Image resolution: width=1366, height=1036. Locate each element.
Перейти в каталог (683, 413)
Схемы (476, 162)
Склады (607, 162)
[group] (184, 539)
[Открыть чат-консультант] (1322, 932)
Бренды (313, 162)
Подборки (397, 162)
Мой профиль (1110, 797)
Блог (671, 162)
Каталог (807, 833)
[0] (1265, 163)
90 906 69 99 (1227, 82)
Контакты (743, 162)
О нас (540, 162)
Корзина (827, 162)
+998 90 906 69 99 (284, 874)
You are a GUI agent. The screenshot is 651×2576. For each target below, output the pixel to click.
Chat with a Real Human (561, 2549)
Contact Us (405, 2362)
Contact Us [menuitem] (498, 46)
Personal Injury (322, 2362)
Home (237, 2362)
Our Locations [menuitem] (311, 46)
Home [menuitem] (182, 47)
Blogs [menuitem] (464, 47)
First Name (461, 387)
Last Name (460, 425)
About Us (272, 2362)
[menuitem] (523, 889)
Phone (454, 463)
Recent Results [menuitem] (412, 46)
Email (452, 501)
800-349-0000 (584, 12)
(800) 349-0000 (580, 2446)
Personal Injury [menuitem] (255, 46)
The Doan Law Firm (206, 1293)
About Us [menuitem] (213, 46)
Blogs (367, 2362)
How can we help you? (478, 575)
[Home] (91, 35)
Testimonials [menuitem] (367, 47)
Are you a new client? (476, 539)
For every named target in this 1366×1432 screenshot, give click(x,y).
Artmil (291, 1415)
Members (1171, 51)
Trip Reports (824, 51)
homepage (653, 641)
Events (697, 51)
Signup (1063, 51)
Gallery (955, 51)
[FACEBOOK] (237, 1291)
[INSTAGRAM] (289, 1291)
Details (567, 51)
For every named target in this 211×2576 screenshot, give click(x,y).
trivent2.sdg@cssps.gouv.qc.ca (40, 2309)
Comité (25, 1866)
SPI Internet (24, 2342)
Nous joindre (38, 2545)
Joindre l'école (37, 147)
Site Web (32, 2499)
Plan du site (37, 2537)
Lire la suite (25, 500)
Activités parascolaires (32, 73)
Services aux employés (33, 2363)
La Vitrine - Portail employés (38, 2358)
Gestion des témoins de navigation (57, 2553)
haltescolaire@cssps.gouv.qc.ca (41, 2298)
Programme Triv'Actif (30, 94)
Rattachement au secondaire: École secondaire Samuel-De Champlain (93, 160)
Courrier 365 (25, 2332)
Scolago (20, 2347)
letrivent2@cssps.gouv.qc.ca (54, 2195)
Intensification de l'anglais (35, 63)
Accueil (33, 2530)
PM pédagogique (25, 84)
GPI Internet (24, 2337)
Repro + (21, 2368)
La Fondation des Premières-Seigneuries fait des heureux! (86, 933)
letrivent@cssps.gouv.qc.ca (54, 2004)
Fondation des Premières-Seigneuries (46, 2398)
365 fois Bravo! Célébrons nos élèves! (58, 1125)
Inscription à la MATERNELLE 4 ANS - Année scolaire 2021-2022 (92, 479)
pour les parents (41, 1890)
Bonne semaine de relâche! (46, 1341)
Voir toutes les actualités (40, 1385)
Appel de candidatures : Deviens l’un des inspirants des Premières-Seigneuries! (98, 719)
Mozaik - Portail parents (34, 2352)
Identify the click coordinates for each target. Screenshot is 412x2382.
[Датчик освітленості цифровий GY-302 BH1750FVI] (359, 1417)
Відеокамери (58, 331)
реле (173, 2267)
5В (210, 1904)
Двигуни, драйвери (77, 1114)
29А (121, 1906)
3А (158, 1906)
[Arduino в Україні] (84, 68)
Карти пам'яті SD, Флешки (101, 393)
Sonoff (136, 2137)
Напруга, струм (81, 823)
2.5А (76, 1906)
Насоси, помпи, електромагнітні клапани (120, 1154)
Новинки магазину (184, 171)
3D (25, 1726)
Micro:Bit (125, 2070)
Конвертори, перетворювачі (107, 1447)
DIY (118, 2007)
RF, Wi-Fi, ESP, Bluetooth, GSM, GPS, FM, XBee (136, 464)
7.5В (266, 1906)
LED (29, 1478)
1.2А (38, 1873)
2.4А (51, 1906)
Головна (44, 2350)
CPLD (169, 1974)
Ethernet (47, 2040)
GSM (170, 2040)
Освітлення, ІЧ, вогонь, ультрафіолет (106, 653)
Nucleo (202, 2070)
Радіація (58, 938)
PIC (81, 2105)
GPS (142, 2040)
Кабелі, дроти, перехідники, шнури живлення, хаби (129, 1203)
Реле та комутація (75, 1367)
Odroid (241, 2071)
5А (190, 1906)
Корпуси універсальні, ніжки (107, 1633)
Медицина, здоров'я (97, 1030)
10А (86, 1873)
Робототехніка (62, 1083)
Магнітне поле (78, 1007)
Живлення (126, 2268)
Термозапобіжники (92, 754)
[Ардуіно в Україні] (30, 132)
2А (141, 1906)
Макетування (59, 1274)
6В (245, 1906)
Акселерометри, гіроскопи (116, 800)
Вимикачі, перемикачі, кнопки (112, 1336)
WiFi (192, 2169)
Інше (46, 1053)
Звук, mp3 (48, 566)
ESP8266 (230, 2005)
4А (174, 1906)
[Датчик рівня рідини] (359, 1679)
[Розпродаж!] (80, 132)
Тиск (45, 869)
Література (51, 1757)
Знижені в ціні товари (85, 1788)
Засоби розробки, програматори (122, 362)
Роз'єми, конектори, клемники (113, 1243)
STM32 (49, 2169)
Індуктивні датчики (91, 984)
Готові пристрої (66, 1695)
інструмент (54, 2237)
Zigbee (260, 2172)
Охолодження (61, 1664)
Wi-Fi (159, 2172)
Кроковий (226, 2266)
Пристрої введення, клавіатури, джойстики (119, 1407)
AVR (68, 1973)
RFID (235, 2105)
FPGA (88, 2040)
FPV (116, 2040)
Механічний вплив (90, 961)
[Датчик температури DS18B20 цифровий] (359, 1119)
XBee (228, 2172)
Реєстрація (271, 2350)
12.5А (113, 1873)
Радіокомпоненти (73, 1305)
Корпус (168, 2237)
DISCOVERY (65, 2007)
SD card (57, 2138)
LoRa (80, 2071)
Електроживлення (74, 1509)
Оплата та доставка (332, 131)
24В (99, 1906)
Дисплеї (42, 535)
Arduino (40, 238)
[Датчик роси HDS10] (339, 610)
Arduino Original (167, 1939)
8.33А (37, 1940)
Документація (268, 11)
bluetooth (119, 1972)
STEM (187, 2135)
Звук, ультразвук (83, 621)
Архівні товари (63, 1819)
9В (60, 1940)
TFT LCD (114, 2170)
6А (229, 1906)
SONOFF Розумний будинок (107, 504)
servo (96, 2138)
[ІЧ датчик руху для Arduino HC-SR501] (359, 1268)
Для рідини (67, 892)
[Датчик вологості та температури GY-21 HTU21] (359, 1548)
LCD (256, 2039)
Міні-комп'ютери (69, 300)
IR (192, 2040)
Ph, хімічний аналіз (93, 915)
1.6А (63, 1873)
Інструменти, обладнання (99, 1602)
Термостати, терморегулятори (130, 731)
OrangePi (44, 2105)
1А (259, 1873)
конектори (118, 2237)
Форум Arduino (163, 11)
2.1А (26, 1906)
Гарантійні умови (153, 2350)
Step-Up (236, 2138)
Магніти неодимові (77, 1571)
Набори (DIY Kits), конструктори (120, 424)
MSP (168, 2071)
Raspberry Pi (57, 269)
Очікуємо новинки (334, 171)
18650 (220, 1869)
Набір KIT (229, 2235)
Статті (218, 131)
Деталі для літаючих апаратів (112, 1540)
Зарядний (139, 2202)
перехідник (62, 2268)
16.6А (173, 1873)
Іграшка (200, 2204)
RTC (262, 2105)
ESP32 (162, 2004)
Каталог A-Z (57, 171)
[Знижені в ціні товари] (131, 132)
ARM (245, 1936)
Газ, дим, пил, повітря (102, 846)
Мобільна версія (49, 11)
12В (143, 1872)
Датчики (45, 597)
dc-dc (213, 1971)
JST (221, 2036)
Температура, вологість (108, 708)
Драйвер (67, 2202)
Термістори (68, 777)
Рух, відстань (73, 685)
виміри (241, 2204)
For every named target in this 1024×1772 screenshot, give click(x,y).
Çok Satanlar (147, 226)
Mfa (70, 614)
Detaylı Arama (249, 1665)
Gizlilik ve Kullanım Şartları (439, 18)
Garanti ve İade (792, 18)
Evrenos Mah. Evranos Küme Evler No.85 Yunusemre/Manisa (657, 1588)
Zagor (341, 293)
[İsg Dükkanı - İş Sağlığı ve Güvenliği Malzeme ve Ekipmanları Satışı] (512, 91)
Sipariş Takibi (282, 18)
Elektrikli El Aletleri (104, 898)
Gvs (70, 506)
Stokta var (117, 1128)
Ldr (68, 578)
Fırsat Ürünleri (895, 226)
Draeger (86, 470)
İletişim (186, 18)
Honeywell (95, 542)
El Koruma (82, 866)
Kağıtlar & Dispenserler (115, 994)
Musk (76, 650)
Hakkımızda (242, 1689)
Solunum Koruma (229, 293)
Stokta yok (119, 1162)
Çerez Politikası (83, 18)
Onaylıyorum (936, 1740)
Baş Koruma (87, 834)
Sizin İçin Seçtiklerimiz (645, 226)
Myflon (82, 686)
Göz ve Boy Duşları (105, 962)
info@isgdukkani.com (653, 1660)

WORK INSTRUCTION: Within the listing above, the range opens at the line with "Знижені в ціні товари (85, 1788)" and closes at the line with "[ІЧ датчик руху". Reproduce exactly the lines of that range, including both ends.

RESULT FOR THIS TASK:
Знижені в ціні товари (85, 1788)
Засоби розробки, програматори (122, 362)
Роз'єми, конектори, клемники (113, 1243)
STM32 (49, 2169)
Індуктивні датчики (91, 984)
Готові пристрої (66, 1695)
інструмент (54, 2237)
Zigbee (260, 2172)
Охолодження (61, 1664)
Wi-Fi (159, 2172)
Кроковий (226, 2266)
Пристрої введення, клавіатури, джойстики (119, 1407)
AVR (68, 1973)
RFID (235, 2105)
FPGA (88, 2040)
FPV (116, 2040)
Механічний вплив (90, 961)
[Датчик температури DS18B20 цифровий] (359, 1119)
XBee (228, 2172)
Реєстрація (271, 2350)
12.5А (113, 1873)
Радіокомпоненти (73, 1305)
Корпус (168, 2237)
DISCOVERY (65, 2007)
SD card (57, 2138)
LoRa (80, 2071)
Електроживлення (74, 1509)
Оплата та доставка (332, 131)
24В (99, 1906)
Дисплеї (42, 535)
Arduino (40, 238)
[Датчик роси HDS10] (339, 610)
Arduino Original (167, 1939)
8.33А (37, 1940)
Документація (268, 11)
bluetooth (119, 1972)
STEM (187, 2135)
Звук, ультразвук (83, 621)
Архівні товари (63, 1819)
9В (60, 1940)
TFT LCD (114, 2170)
6А (229, 1906)
SONOFF Розумний будинок (107, 504)
servo (96, 2138)
[ІЧ датчик руху для Arduino HC-SR501] (359, 1268)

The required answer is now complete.